■ MATERIAL
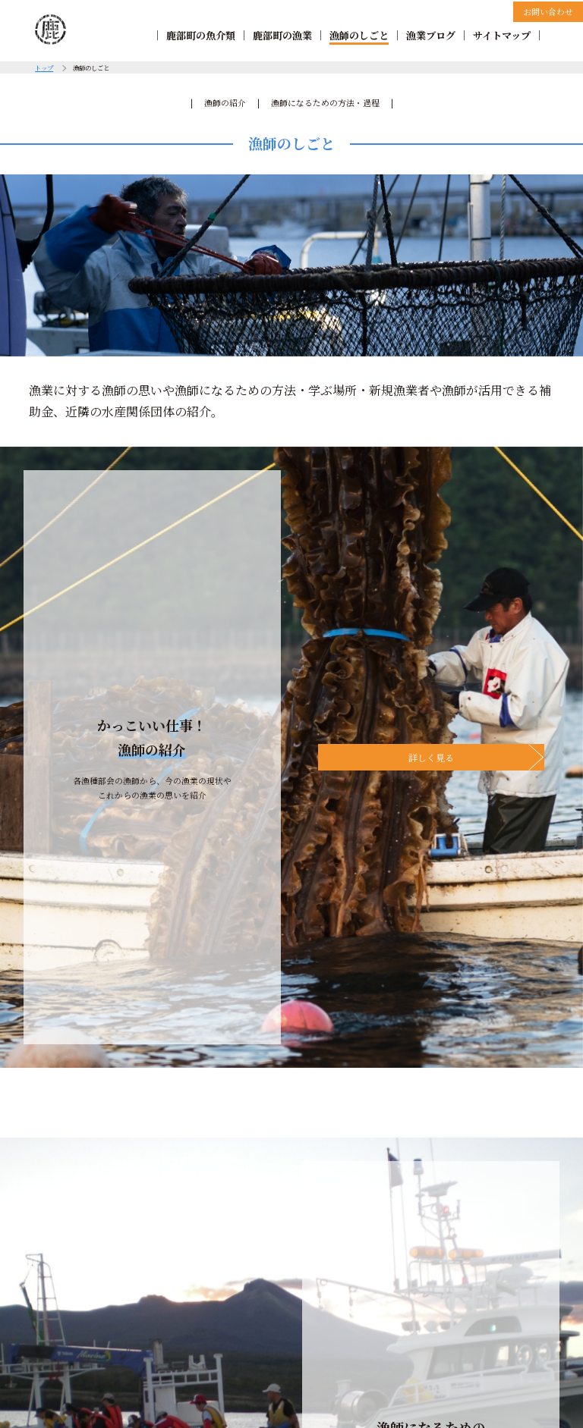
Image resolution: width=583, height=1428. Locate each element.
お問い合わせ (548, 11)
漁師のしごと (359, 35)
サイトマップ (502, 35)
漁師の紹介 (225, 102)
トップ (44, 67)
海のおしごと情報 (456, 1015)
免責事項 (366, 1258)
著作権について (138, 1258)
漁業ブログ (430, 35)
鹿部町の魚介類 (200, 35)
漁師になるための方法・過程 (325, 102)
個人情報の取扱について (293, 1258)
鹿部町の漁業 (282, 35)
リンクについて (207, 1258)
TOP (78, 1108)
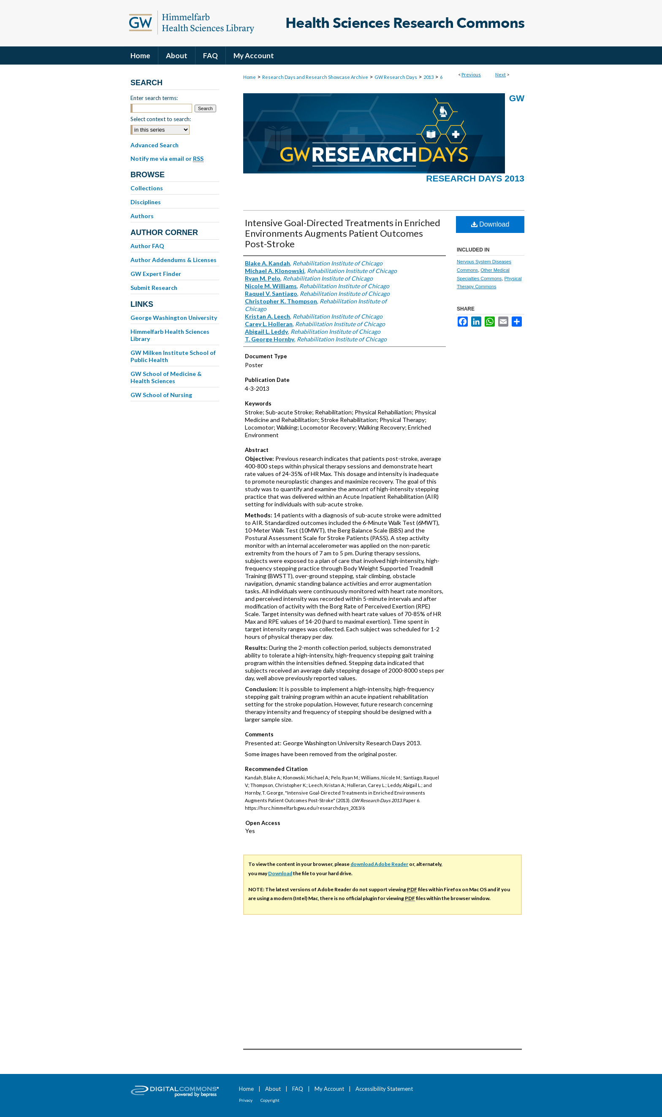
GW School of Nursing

■ INSTRUCTION
Please render the listing above as a Markdown table with the columns "Row" and "Line," one numbered row per line, skipping any blank lines and leaving out the pictures.

■ COMPLETE ANSWER
| Row | Line |
|---|---|
| 1 | Image resolution: width=583, height=1428. Locate each element. |
| 2 | お問い合わせ (548, 11) |
| 3 | 漁師のしごと (359, 35) |
| 4 | サイトマップ (502, 35) |
| 5 | 漁師の紹介 (225, 102) |
| 6 | トップ (44, 67) |
| 7 | 海のおしごと情報 (456, 1015) |
| 8 | 免責事項 (366, 1258) |
| 9 | 著作権について (138, 1258) |
| 10 | 漁業ブログ (430, 35) |
| 11 | 鹿部町の魚介類 (200, 35) |
| 12 | 漁師になるための方法・過程 (325, 102) |
| 13 | 個人情報の取扱について (293, 1258) |
| 14 | 鹿部町の漁業 (282, 35) |
| 15 | リンクについて (207, 1258) |
| 16 | TOP (78, 1108) |
| 17 | GW School of Nursing |